With the help of a company called Masabi, Massachusetts Bay Transportation Authority is now offering commuters the option to pay for train tickets via smartphone.
The London-based company will make MBTA into America's first ticketless transit Utopia by Fall, 2012, after a test-drive that will take place over this coming summer.
Masabi is a small company backed by big money. The company employs a mere 35 people, but M8Capital backs the smaller business. If your first response to Masabi’s innovation is “Who cares?”, the answer is simple: M8 cares, and they have a lot of money involved. To give an idea of how big of a fish M8 is, the last investment of theirs that got press attention was the $10 million they put down on Aylus Networks (News - Alert) in June of 2011.
In November of 2011, Masabi and a partner company called Atos won the “Most Effective Mobile Ticketing Solution” award for proving the possibility of a 90-minute commute between London and Birmingham.
Ben Whitaker, chief executive at Masabi, is confident that the Massachusetts-based project will progress swimmingly.
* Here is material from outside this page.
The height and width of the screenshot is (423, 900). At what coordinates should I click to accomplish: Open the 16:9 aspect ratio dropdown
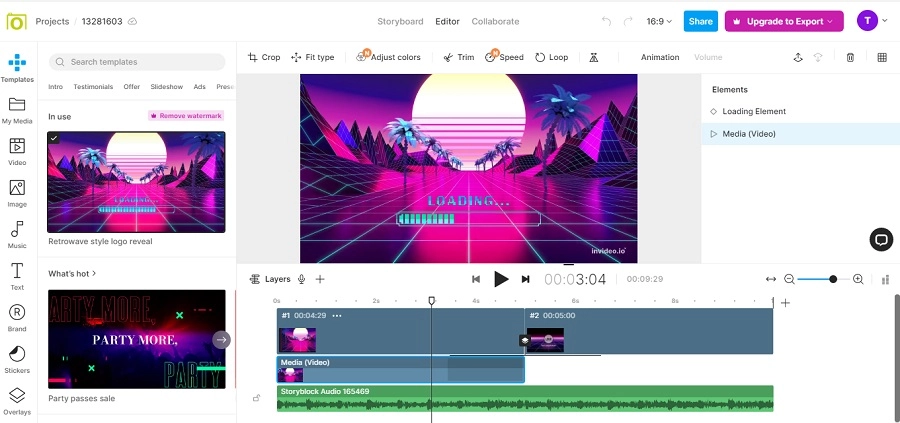tap(660, 21)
As he points out, if a program such as this one can get up and running in England, home of what is debatably the most complicated transit systems anywhere on earth, it can certainly work in Massachusetts.
Similar projects have been completed in Greece, China and Spain. Countries such as India are working alongside the US to install ticketless transit systems at this very moment.
So, how does “the ticket machine in your pocket” work? QR Codes. QR Codes are like bar codes, but they hold an exponentially larger amount of information, and you don't need a specialized scanning tool in order to use them. Any smartphone with a camera feature can use QR codes. Masabi's site provides more on some of the finer points on the issue.